(Stored items)

◇ ◇ ◇ ◇ ◇ ◇ ◇

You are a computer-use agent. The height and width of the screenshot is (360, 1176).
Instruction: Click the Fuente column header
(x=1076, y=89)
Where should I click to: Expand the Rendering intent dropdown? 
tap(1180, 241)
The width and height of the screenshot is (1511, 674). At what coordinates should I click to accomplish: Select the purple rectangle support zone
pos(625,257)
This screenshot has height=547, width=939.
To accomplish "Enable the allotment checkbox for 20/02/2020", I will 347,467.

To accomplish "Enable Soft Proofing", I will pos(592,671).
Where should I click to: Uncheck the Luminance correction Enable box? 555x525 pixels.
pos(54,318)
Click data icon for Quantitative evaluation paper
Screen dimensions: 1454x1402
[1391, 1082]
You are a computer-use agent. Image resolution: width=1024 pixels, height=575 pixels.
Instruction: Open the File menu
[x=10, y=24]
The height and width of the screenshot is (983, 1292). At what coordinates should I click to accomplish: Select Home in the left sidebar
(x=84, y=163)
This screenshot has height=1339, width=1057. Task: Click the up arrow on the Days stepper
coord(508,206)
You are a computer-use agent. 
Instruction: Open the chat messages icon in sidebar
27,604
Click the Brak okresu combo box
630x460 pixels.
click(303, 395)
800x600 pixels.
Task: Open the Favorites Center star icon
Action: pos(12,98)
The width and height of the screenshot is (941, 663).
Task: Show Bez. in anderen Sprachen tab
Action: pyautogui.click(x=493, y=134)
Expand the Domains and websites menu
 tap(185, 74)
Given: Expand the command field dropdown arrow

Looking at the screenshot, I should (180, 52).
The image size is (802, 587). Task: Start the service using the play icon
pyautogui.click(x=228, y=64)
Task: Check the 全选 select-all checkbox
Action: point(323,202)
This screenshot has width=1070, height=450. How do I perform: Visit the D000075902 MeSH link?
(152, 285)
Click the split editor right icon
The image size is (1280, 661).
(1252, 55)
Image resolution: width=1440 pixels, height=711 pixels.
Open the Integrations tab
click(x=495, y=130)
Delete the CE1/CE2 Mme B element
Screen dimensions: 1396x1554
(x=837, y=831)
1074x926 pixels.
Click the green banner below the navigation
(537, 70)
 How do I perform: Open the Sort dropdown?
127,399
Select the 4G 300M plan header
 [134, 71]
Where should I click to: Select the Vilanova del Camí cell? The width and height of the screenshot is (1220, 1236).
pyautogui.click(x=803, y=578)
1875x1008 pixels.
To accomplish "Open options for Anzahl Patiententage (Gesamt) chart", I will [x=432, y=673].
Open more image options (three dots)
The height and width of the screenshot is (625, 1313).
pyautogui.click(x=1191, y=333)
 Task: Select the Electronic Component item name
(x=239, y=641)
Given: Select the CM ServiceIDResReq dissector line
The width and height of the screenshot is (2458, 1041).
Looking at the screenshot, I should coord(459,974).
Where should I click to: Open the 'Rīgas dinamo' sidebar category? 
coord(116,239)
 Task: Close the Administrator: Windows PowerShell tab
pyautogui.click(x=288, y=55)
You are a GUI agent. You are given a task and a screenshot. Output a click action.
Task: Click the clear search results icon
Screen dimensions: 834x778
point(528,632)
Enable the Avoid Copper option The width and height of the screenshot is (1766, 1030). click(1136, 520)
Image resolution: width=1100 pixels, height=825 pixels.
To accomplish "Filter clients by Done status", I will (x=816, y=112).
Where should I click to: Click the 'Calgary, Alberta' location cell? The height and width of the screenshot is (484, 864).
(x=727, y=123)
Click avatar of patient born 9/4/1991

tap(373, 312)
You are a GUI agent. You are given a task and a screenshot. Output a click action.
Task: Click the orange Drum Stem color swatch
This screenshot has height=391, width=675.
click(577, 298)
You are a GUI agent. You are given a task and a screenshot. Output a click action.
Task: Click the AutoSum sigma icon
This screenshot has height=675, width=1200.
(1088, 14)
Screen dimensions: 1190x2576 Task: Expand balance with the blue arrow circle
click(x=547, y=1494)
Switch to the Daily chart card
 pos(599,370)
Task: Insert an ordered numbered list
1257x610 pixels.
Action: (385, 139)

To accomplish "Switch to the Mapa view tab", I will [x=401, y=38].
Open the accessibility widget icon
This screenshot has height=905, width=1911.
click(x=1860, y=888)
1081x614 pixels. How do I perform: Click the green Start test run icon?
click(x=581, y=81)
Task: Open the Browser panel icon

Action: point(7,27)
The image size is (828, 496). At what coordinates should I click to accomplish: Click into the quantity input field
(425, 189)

◇ ◇ ◇ ◇ ◇ ◇ ◇

> **WHAT YOU WILL DO**: The task requires an exact copy of all the lines above.

> **RESULT BELOW**:
You are a computer-use agent. The height and width of the screenshot is (360, 1176).
Instruction: Click the Fuente column header
(x=1076, y=89)
Where should I click to: Expand the Rendering intent dropdown? 
tap(1180, 241)
The width and height of the screenshot is (1511, 674). At what coordinates should I click to accomplish: Select the purple rectangle support zone
pos(625,257)
This screenshot has height=547, width=939.
To accomplish "Enable the allotment checkbox for 20/02/2020", I will 347,467.

To accomplish "Enable Soft Proofing", I will pos(592,671).
Where should I click to: Uncheck the Luminance correction Enable box? 555x525 pixels.
pos(54,318)
Click data icon for Quantitative evaluation paper
Screen dimensions: 1454x1402
[1391, 1082]
You are a computer-use agent. Image resolution: width=1024 pixels, height=575 pixels.
Instruction: Open the File menu
[x=10, y=24]
The height and width of the screenshot is (983, 1292). At what coordinates should I click to accomplish: Select Home in the left sidebar
(x=84, y=163)
This screenshot has height=1339, width=1057. Task: Click the up arrow on the Days stepper
coord(508,206)
You are a computer-use agent. 
Instruction: Open the chat messages icon in sidebar
27,604
Click the Brak okresu combo box
630x460 pixels.
click(303, 395)
800x600 pixels.
Task: Open the Favorites Center star icon
Action: pos(12,98)
The width and height of the screenshot is (941, 663).
Task: Show Bez. in anderen Sprachen tab
Action: pyautogui.click(x=493, y=134)
Expand the Domains and websites menu
 tap(185, 74)
Given: Expand the command field dropdown arrow

Looking at the screenshot, I should (180, 52).
The image size is (802, 587). Task: Start the service using the play icon
pyautogui.click(x=228, y=64)
Task: Check the 全选 select-all checkbox
Action: point(323,202)
This screenshot has width=1070, height=450. How do I perform: Visit the D000075902 MeSH link?
(152, 285)
Click the split editor right icon
The image size is (1280, 661).
(1252, 55)
Image resolution: width=1440 pixels, height=711 pixels.
Open the Integrations tab
click(x=495, y=130)
Delete the CE1/CE2 Mme B element
Screen dimensions: 1396x1554
(x=837, y=831)
1074x926 pixels.
Click the green banner below the navigation
(537, 70)
 How do I perform: Open the Sort dropdown?
127,399
Select the 4G 300M plan header
 [134, 71]
Where should I click to: Select the Vilanova del Camí cell? The width and height of the screenshot is (1220, 1236).
pyautogui.click(x=803, y=578)
1875x1008 pixels.
To accomplish "Open options for Anzahl Patiententage (Gesamt) chart", I will [x=432, y=673].
Open more image options (three dots)
The height and width of the screenshot is (625, 1313).
pyautogui.click(x=1191, y=333)
 Task: Select the Electronic Component item name
(x=239, y=641)
Given: Select the CM ServiceIDResReq dissector line
The width and height of the screenshot is (2458, 1041).
Looking at the screenshot, I should coord(459,974).
Where should I click to: Open the 'Rīgas dinamo' sidebar category? 
coord(116,239)
 Task: Close the Administrator: Windows PowerShell tab
pyautogui.click(x=288, y=55)
You are a GUI agent. You are given a task and a screenshot. Output a click action.
Task: Click the clear search results icon
Screen dimensions: 834x778
point(528,632)
Enable the Avoid Copper option The width and height of the screenshot is (1766, 1030). click(1136, 520)
Image resolution: width=1100 pixels, height=825 pixels.
To accomplish "Filter clients by Done status", I will (x=816, y=112).
Where should I click to: Click the 'Calgary, Alberta' location cell? The height and width of the screenshot is (484, 864).
(x=727, y=123)
Click avatar of patient born 9/4/1991

tap(373, 312)
You are a GUI agent. You are given a task and a screenshot. Output a click action.
Task: Click the orange Drum Stem color swatch
This screenshot has height=391, width=675.
click(577, 298)
You are a GUI agent. You are given a task and a screenshot. Output a click action.
Task: Click the AutoSum sigma icon
This screenshot has height=675, width=1200.
(1088, 14)
Screen dimensions: 1190x2576 Task: Expand balance with the blue arrow circle
click(x=547, y=1494)
Switch to the Daily chart card
 pos(599,370)
Task: Insert an ordered numbered list
1257x610 pixels.
Action: (385, 139)

To accomplish "Switch to the Mapa view tab", I will [x=401, y=38].
Open the accessibility widget icon
This screenshot has height=905, width=1911.
click(x=1860, y=888)
1081x614 pixels. How do I perform: Click the green Start test run icon?
click(x=581, y=81)
Task: Open the Browser panel icon

Action: point(7,27)
The image size is (828, 496). At what coordinates should I click to accomplish: Click into the quantity input field
(425, 189)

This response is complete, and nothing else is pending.